Verifiers: Modular Library for LLM RL Environments

Verifiers (open-source by Prime Intellect) turns environments into installable Python packages for evaluation/training, abstracting model serving (OpenAI-compatible APIs, vLLM), async parallel rollouts, response parsing (e.g., XML tags), and trainers (integrates TRL, SkyLLM). Core types build on multi-turn envs with state dicts, dynamic responses, @vf_stop decorators for termination (e.g., game over), and rubrics (weighted reward sums).

Single-turn: E.g., reverse-text env loads 1000-paragraph dataset, maps to prompt/ground-truth, parses tags, rewards longest common subsequence ratio. Eval: 5 examples × 3 rollouts = 15 trajectories; stats include reward distributions.
Multi-turn: E.g., double-check math: model answers, env replies "Are you sure?", loops until stop.
Tool envs: Define Python functions (e.g., wiki search); model calls tools mid-reasoning. Supports MCP servers, stateful tools (e.g., DB sessions), recursive LMs for long contexts.

Environments Hub shares them, fighting fragmentation. Pairs with libs like piles. Focus: task logic/rewards, not infra.

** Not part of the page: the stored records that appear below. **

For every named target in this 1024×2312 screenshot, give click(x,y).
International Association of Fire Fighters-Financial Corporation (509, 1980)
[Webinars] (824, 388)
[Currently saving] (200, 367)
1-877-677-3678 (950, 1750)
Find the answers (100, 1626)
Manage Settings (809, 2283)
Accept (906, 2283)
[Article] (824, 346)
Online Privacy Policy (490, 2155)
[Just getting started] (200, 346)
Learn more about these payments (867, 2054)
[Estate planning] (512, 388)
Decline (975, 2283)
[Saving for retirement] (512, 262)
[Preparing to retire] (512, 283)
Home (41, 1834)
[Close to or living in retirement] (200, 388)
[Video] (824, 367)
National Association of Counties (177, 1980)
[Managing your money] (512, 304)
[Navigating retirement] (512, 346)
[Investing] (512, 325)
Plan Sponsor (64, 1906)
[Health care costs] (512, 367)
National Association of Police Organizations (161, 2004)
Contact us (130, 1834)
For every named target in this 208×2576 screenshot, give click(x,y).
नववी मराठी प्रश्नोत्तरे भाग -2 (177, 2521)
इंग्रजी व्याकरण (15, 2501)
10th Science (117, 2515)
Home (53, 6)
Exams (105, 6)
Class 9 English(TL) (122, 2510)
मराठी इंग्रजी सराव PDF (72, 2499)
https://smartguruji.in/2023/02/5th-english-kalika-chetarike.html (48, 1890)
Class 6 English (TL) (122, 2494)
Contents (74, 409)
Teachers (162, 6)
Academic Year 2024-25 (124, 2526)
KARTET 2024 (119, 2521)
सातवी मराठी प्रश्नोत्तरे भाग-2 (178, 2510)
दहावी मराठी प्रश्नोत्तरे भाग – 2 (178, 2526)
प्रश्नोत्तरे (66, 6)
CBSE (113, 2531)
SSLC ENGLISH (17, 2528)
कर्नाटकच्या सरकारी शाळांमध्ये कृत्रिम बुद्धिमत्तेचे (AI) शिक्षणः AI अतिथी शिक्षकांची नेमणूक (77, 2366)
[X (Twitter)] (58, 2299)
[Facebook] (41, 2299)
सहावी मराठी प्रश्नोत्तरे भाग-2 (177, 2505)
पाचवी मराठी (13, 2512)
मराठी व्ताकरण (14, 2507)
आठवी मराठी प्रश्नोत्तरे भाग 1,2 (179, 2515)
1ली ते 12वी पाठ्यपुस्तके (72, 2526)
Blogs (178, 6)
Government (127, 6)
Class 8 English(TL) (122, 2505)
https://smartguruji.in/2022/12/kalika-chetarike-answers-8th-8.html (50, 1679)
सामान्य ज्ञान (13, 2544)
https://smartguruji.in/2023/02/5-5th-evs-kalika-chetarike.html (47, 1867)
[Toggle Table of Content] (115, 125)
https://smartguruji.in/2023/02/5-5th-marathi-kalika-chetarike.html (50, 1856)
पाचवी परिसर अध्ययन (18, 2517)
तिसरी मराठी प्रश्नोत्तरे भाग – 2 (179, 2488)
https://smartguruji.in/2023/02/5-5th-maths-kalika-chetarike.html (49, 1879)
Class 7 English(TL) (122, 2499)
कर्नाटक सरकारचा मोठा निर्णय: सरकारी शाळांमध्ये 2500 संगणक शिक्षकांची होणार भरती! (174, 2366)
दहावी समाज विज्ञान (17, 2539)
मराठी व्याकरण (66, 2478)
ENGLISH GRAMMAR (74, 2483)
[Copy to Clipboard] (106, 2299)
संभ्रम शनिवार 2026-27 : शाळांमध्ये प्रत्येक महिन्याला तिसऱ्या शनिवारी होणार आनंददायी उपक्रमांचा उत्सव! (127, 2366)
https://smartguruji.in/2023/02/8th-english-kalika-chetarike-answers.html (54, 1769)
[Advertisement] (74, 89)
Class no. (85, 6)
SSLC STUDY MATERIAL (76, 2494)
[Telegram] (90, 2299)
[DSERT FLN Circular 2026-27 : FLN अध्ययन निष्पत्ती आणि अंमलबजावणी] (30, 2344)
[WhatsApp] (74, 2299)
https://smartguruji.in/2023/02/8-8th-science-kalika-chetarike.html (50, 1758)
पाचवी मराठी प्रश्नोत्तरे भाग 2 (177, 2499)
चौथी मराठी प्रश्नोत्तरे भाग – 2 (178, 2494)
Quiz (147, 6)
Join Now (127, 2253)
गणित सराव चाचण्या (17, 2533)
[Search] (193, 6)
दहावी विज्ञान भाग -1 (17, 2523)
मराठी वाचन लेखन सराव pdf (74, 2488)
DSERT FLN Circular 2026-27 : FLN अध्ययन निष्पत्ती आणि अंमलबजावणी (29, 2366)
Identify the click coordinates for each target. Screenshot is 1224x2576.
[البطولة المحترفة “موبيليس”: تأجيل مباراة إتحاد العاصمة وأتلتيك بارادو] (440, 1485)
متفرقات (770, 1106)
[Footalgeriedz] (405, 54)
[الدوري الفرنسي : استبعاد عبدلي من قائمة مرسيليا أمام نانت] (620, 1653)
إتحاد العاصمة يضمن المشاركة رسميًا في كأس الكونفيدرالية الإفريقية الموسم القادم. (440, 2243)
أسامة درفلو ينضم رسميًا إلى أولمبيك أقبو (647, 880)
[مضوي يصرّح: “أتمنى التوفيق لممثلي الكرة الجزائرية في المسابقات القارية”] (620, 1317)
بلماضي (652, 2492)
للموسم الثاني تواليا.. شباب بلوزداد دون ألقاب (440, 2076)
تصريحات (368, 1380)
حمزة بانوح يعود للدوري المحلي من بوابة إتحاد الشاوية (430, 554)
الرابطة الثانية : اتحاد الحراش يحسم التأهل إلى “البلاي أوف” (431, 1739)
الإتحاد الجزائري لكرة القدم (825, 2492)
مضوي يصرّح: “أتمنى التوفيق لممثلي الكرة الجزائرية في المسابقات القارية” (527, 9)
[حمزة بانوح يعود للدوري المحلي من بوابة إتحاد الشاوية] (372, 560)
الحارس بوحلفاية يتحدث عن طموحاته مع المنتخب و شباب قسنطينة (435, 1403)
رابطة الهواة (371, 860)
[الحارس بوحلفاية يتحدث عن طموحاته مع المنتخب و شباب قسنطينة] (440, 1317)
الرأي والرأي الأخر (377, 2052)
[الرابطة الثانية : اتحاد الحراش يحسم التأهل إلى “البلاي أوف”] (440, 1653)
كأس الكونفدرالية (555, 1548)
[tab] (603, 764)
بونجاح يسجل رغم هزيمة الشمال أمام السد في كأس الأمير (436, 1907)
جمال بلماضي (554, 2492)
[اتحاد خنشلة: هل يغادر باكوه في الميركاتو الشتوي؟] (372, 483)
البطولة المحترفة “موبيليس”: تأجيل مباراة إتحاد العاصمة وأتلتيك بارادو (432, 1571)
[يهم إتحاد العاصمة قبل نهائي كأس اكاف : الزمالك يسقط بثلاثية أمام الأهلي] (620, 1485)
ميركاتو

Tic-Tac-Toe Experiment: Weak SLM to Master via SFT + RL

Start with GPT-4o Mini (strong: good format, wins vs random) vs LSM2-1.6B (weak: poor format/valid moves, rare wins vs random). Build tic-tac-toe env: model as X (sometimes first/second), outputs 0-8; env tracks board/winner, random/optimal opponent (minimax, controllable via mean/max random-move prob 0-1), continues post-invalid (-0.1 penalty, cap -8), rewards: win (+1, w=1), format/XML/think tags (w=0.2), invalid (-0.1). Reduce noise: fixed seeds per example/turn/board for deterministic opponent responses; stratified batch sampling balances opponent difficulty (e.g., 20-70% random moves).

Training LSM2:

SFT warmup: Generate 200 synthetic games via GPT-4o Mini (filter losses), train ~minutes on 96GB GPU → near-perfect format, fewer invalids, better play.
GRPO RL (verifiers trainer): Batch size ≥256 critical (small → unstable/collapse from few games); n_groups for advantages vs rollout average; GPU inference/train split. Plots: total/format rewards rise, invalids →0.

Post-RL eval: Dominates random (high wins), draws 85% vs optimal; invalids ~0. Outperforms base/SFT. Code: GitHub repo with OOM tips. Scales to multi-step/tool agents; fun, practical for SLMs.